[Job 1]
Answer these from the passage on morphisms in the category of rings, one line each:
(a) What must ring homomorphisms preserve?
(b) What does the passage say makes Ring connected even though some hom-sets are empty?
(c) What are the isomorphisms in Ring?
[Job 2]
From the passage on morphisms in the category of rings, list every different word ending in "morphism" or "morphisms." Count singular and plural forms as one word.

Morphisms
Unlike many categories studied in mathematics, there do not always exist morphisms between pairs of objects in Ring. This is a consequence of the fact that ring homomorphisms must preserve the identity. For example, there are no morphisms from the trivial ring 0 to any nontrivial ring. A necessary condition for there to be morphisms from R to S is that the characteristic of S divide that of R.
Note that even though some of the hom-sets are empty, the category Ring is still connected since it has an initial object.
Some special classes of morphisms in Ring include:
- Isomorphisms in Ring are the bijective ring homomorphisms.
- Monomorphisms in Ring are the injective homomorphisms. Not every monomorphism is regular however.

[Raw data]
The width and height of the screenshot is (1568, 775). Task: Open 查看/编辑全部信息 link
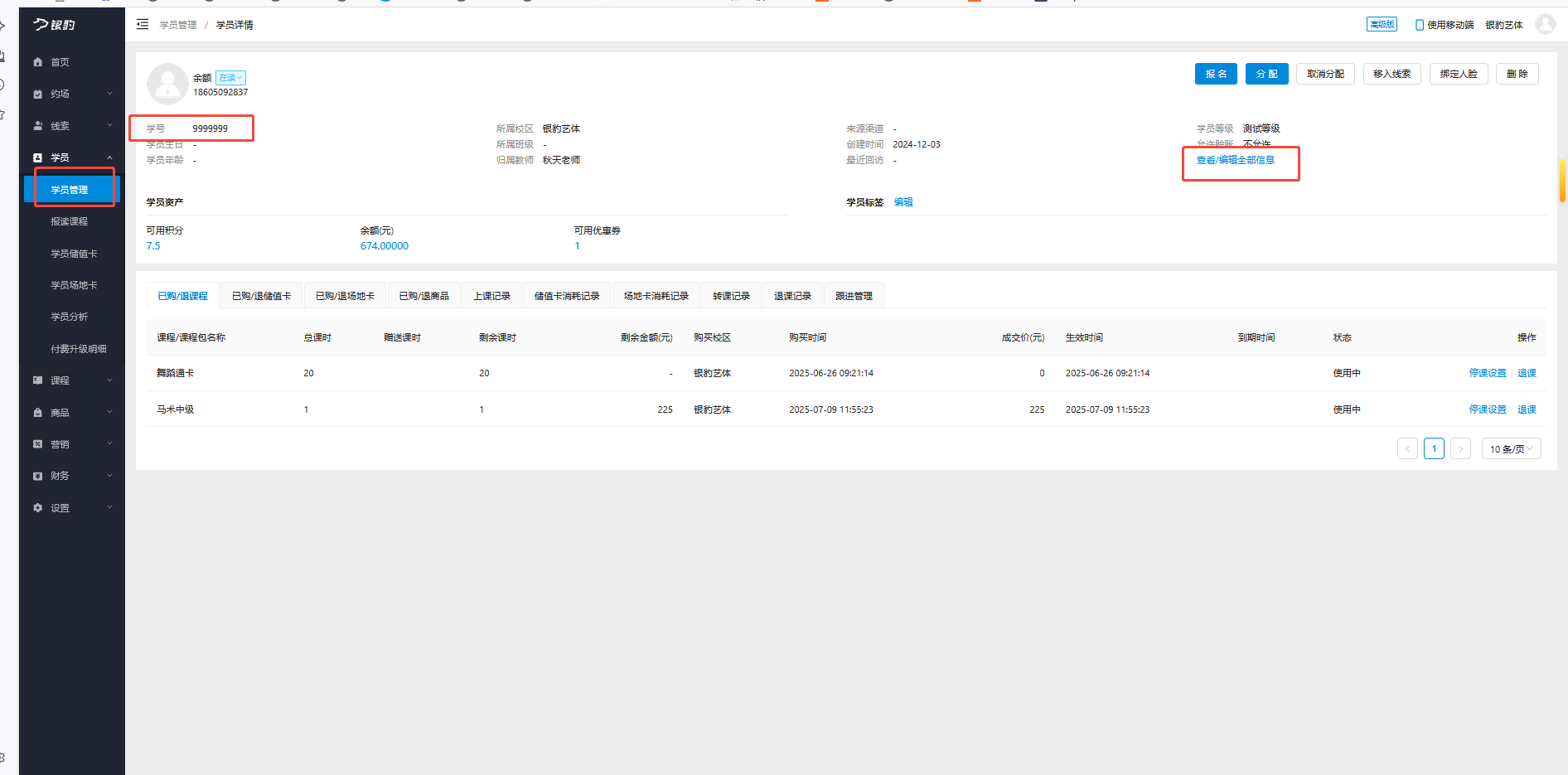pos(1235,160)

[Task response 1]
(a) The identity.
(b) It has an initial object.
(c) The bijective ring homomorphisms.

[Task response 2]
morphism, homomorphism, isomorphism, monomorphism